I understand how we, as human beings, often only relate to our own personal experiences and struggles. We can easily become self-absorbed in our own little worlds and often forget how we can make a huge difference in the life of someone else. Between our friends, family and careers, not to mention Angry Birds and Facebook, we all have so much on our plate that we often forget to stop and smell the roses. We often forget to be grateful for our blessings and don’t always realize just how quickly our lives’ can change. How quickly our blessings can change and become our challenges.

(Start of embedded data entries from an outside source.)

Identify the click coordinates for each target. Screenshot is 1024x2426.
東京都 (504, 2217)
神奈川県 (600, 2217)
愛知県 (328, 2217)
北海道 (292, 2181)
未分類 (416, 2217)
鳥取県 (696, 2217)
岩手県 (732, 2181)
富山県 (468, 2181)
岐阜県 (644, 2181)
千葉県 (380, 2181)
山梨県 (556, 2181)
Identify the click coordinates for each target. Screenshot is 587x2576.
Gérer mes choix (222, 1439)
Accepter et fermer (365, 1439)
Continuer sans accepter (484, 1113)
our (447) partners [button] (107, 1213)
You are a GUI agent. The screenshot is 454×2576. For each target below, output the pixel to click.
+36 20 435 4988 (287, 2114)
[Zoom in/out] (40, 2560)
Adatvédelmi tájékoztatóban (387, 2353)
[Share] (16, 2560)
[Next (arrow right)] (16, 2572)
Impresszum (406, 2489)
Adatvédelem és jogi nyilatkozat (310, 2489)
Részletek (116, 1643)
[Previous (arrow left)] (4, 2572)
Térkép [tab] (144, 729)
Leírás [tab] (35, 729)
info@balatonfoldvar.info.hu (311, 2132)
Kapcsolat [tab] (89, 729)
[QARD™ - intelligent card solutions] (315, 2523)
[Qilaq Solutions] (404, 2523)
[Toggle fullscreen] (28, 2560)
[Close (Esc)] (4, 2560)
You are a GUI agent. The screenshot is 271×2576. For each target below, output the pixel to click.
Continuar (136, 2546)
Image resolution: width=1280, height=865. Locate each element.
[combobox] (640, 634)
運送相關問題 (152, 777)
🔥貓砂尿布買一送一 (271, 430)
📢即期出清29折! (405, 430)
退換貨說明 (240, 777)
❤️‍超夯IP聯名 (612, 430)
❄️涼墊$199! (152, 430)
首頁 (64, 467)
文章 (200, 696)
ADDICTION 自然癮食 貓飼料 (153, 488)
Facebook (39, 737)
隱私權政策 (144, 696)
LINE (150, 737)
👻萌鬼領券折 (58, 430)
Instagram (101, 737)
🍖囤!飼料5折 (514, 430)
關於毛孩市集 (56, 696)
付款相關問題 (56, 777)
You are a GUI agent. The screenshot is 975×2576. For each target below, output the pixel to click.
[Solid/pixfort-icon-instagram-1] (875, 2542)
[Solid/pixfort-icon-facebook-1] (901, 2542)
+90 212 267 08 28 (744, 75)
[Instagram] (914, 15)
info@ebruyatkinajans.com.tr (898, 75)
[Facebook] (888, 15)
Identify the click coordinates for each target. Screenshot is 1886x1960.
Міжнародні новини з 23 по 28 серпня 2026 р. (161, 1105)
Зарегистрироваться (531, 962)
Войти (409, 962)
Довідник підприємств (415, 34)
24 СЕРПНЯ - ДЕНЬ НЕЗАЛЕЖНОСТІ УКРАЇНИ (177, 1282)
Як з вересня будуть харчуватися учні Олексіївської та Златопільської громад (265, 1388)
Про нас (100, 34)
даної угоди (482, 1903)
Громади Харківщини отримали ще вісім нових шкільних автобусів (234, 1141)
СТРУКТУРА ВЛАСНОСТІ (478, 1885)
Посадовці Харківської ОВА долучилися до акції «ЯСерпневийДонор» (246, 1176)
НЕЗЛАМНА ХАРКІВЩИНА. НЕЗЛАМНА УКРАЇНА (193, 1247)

It is often change that wakes us up, slaps us in the face and makes us realize that we could have and should have done more; when we were able. I DID donate blood from the time I was seventeen, until I had ovarian tumors and they no longer wanted it. I often gave donations to others that were “running” for a cause, but could have done, and given more. Maybe next year, I will be up to running for my own cancer; Chronic Myelogenous Leukemia, and will be able to give back to the organizations that have helped me; namely Destination Access. I always had the intention of becoming a bone marrow donor and joining “Be the Match,” but never did. Now it is too late, maybe it is a blessing in disguise.
For those of you that are able, please consider donating blood and joining “Be the Match.” I do not need a bone marrow transplant at this time, but I have needed blood. There are still thousands of people; many, many of them children, just waiting for someone to be their match. You may have the power to literally save a life; literally.
Since being diagnosed with leukemia seven months ago, I have seen so many sick children; all of them have helpless, desperate parents praying for someone to save their child. They are doing everything that they can and their very last hope is often a stranger; a stranger that may have the ability to save their child’s life. These are the most difficult patients that I have come in contact with. As much as I wish I didn’t have leukemia, I feel so fortunate to have lived 52 years without it. The children with leukemia just break my heart.
|I've come a long way in 7 months!
Just think how good you would feel knowing that you actually saved a persons’ life. That person is someone’s child, spouse, sister, brother, mother or father; that person matters to someone and your bone marrow may give them the opportunity to continue to matter; to continue to live. I cannot think of a more gratifying way to give back to the universe, to give back to a fellow human being. 10,000 patients need a transplant; 5,000 receive one. Who knows, someday I may need one myself. I do not have an eligible sibling so I would have to hope and pray for someone, known or unknown to me to be my match.
I never know where my ramblings may go, and this was not the direction that I had intended on going, so I suppose it is now time to exit my soap box and attempt to express my original thought on National Leukemia and Lymphoma Month, later this week. Thank goodness it lasts and entire month; maybe by the end of the month, I will manage to pin point, my point, and to get my point across!